Building upon the PET-CT studies done on the lung tissue of mice with PAH, several authors have shown that PET-CT scans can also detect an increase in FDG uptake in the RV of patients with PAH [82•, 83]. With the exception of patients receiving β-adrenergic receptor blockade, RV FDG uptake correlated well with worsening pulmonary hemodynamics and echocardiographic changes, and appeared to be HIF-1α-mediated. It appears that at least some of the increased RV glucose uptake could be attributed to a corresponding reduction in LV glucose uptake secondary to worsening cardiac output from LV under-filling [83].

Conclusions

Long known to be causal of an inflammatory cytokine profile, endothelial dysfunction, and systemic cardiovascular disease, IR and dysregulated glucose metabolism are now being recognized as major contributors to the development of pulmonary vascular disease. Through translational research involving animal models and human studies, we now recognize that alterations in glucose and fatty acid metabolism due to IR and aerobic glycolysis are associated with the development of uncontrolled vasoconstriction in the pulmonary circulation and RV lipotoxicity and dysfunction in patients with PAH.

While inherited or sporadic BMPR2 mutations seem to be partially responsible, as BMPR2 and its downstream targets are intimately involved in glucose homeostasis, many of the PAH animal models have demonstrated that the disease phenotype worsens with certain modifications, such as a high-fat diet. This seems to indicate a “second hit” phenomenon for the development of PAH, with the penetrance and severity of the disease dependent on environmental factors (such as poor diet or a sedentary lifestyle) in the presence of altered BMPR2 signaling.

Exploiting the altered glucose metabolism in PAH has opened the door for noninvasive measures to diagnose and follow the disease. The use of PET-CT scans may eventually minimize the need for direct hemodynamic data to monitor response to therapy or stratify patients at greater risk of developing RV failure. While it seems promising, this noninvasive modality has yet to replace the right heart catheterization as the gold standard for the diagnosis of PAH.
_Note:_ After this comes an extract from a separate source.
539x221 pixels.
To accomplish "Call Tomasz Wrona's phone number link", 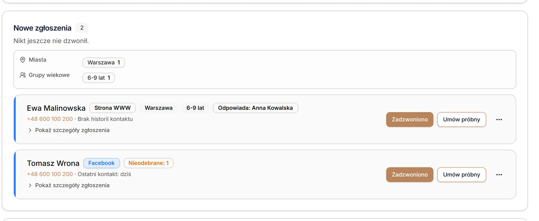I will (x=50, y=174).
Therapeutically targeting this pathologic metabolic condition with medications such as thiazolidediones, metformin, or inhibitors of FAO is an area of active research by numerous investigators. While pulmonary vasodilators will have a role in treating this condition for the foreseeable future, modifying the metabolic dysfunction of PAH in the pulmonary vasculature and RV is an exciting prospect for the treatment of this devastating illness and the goal of future pre-clinical and human studies.